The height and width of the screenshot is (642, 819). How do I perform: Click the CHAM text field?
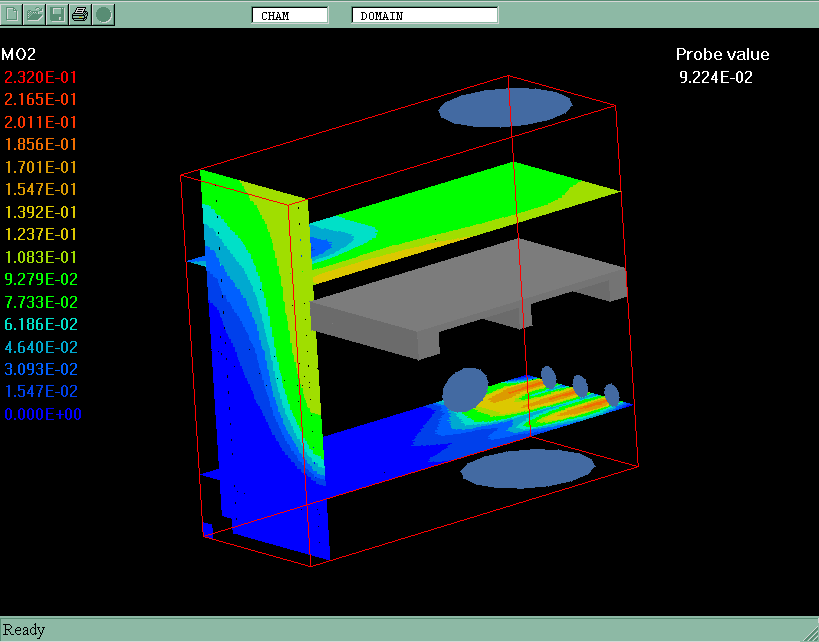[289, 15]
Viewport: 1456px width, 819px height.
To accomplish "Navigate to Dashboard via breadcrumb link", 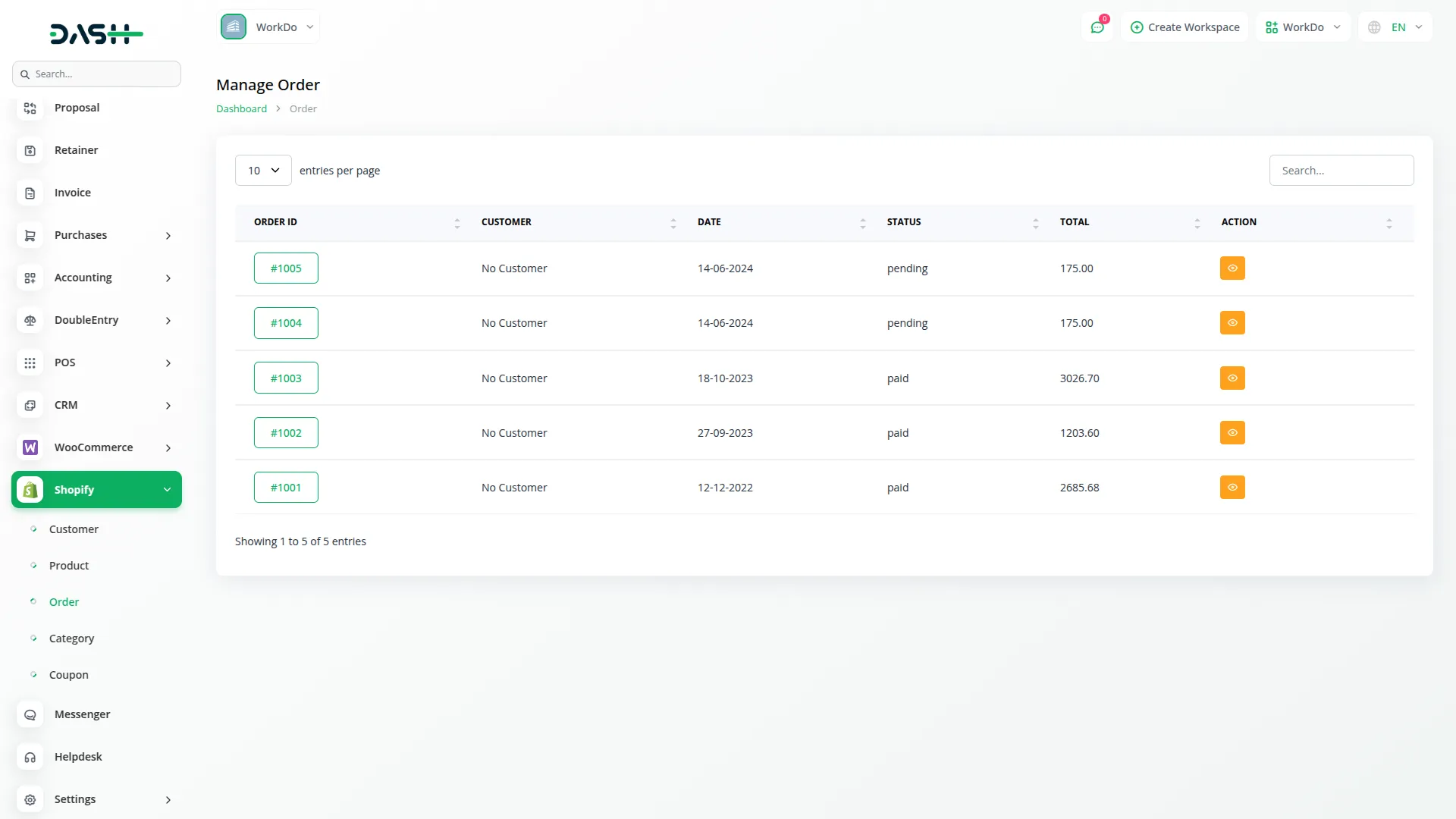I will (x=240, y=108).
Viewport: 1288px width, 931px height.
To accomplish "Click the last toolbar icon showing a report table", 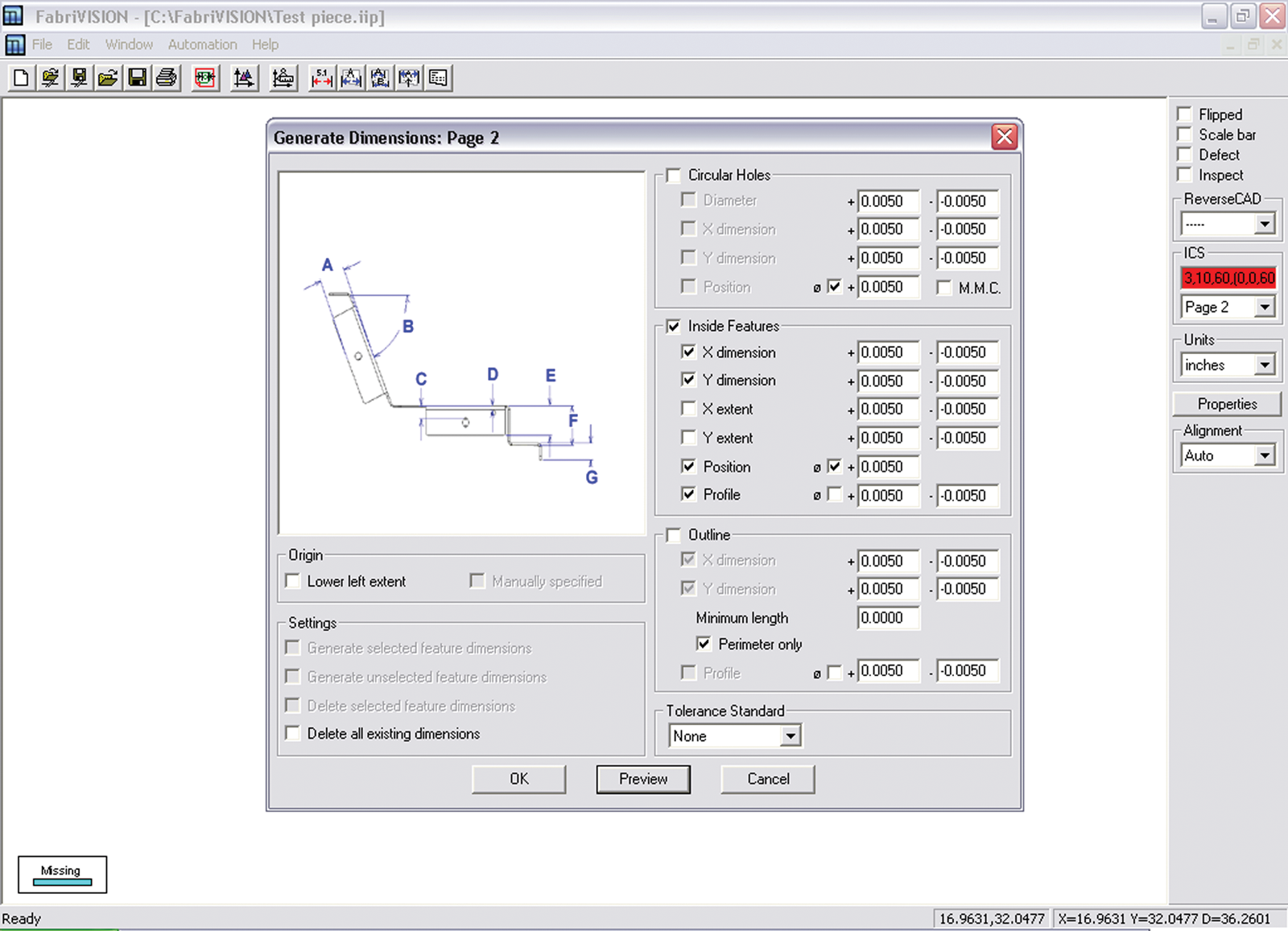I will pyautogui.click(x=439, y=78).
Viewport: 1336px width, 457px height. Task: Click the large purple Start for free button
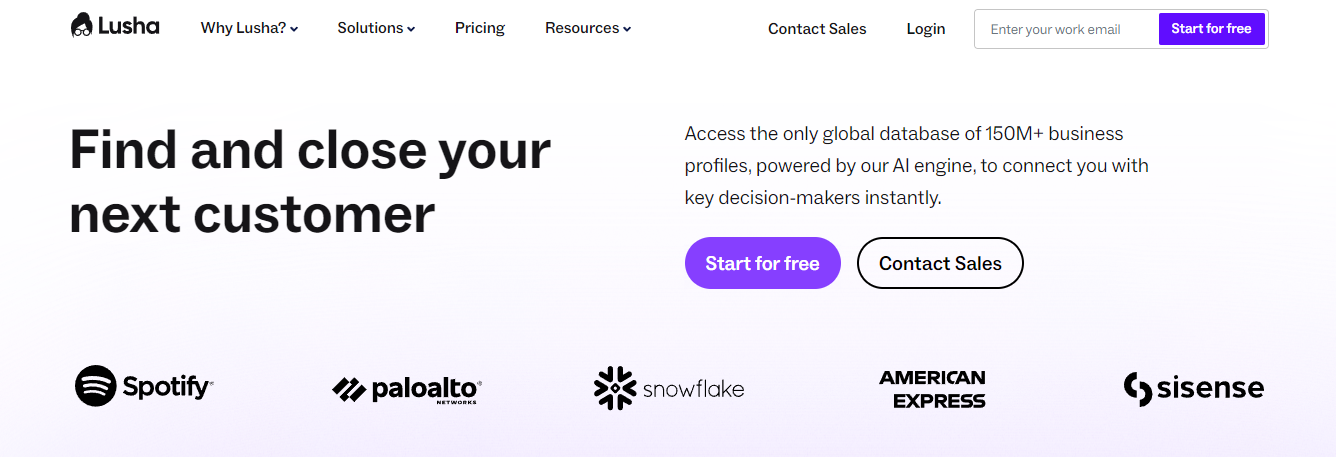point(762,263)
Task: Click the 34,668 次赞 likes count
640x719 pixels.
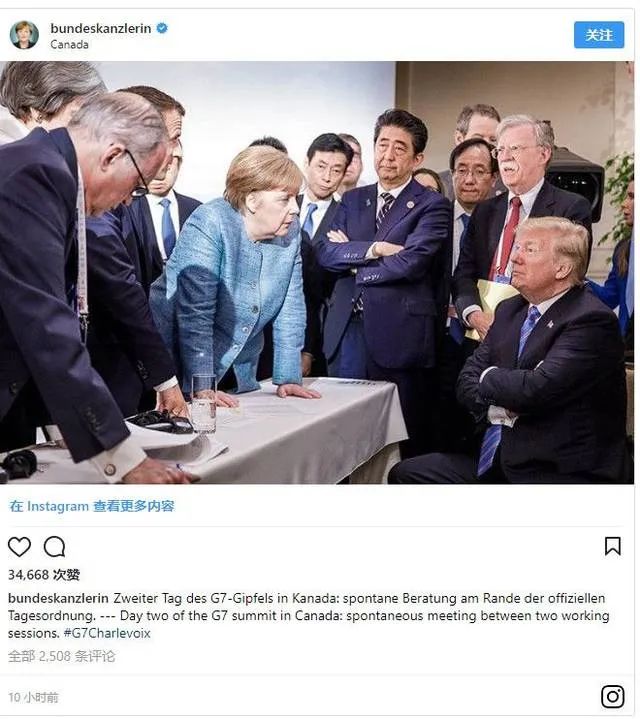Action: (x=44, y=575)
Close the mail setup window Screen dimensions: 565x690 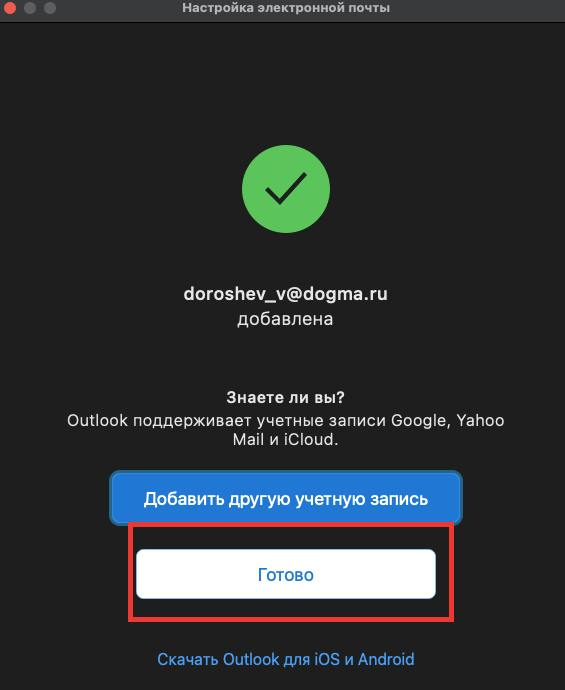(x=9, y=7)
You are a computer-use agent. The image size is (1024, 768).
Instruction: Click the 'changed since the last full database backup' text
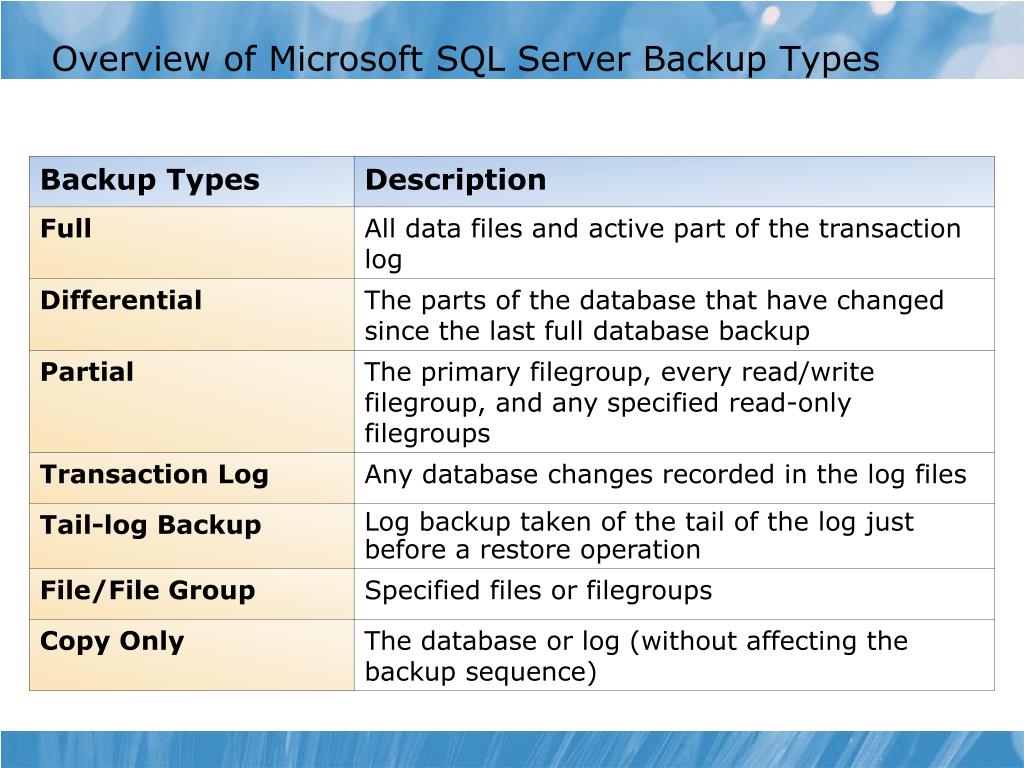(654, 315)
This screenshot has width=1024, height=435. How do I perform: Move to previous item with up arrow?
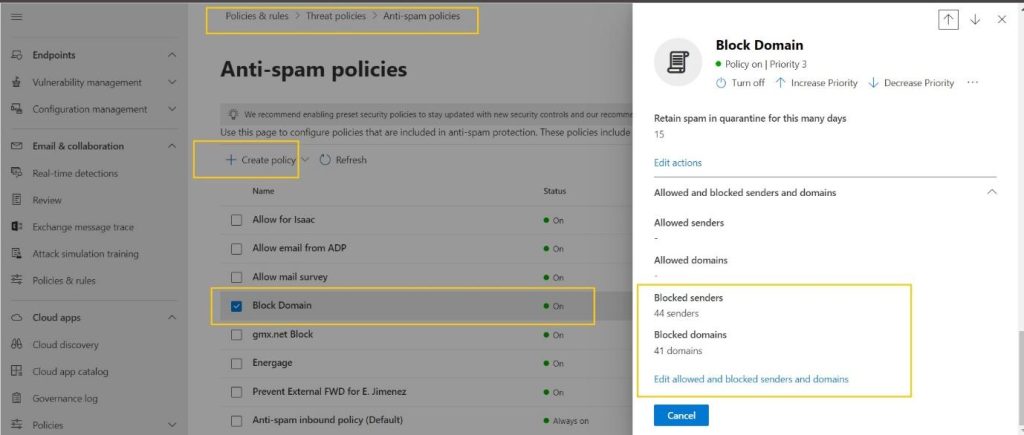[x=948, y=19]
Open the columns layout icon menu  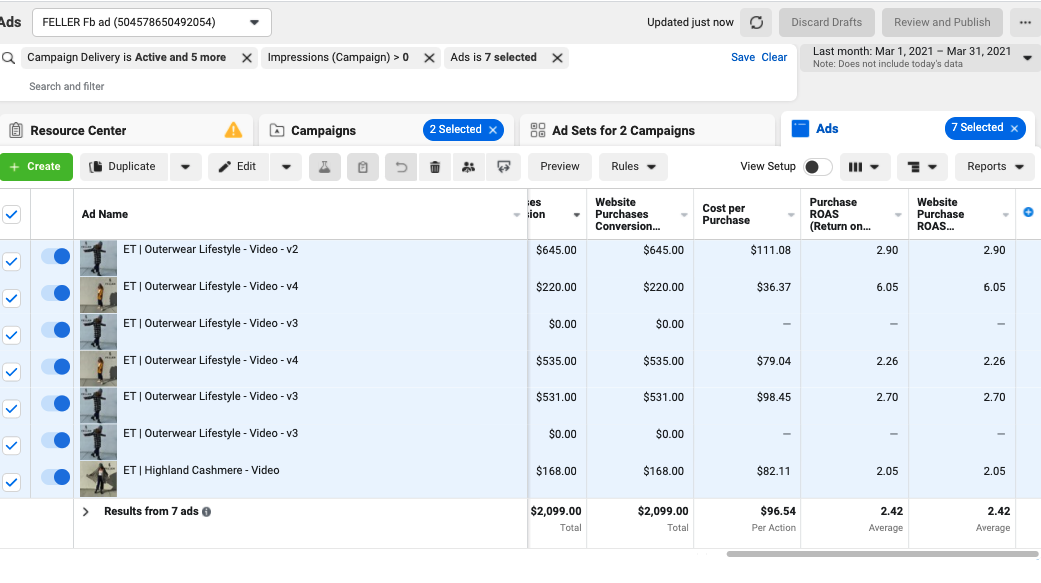coord(864,167)
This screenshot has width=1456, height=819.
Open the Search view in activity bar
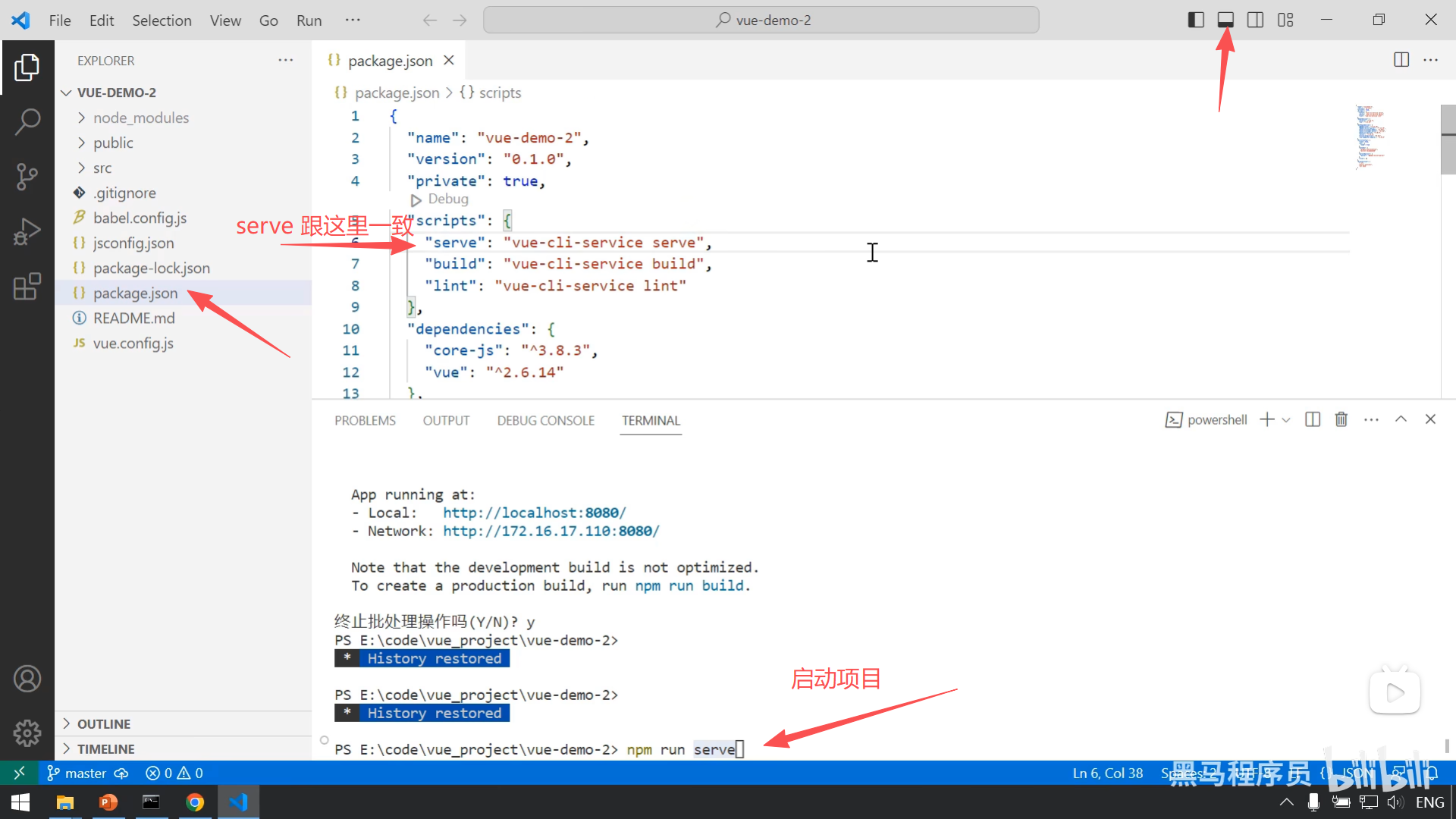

Exercise instructions
Count how many lines of the records above contain the string "width", treating uppercase and lowercase as different, and reply with only that number.

Response to the exercise
6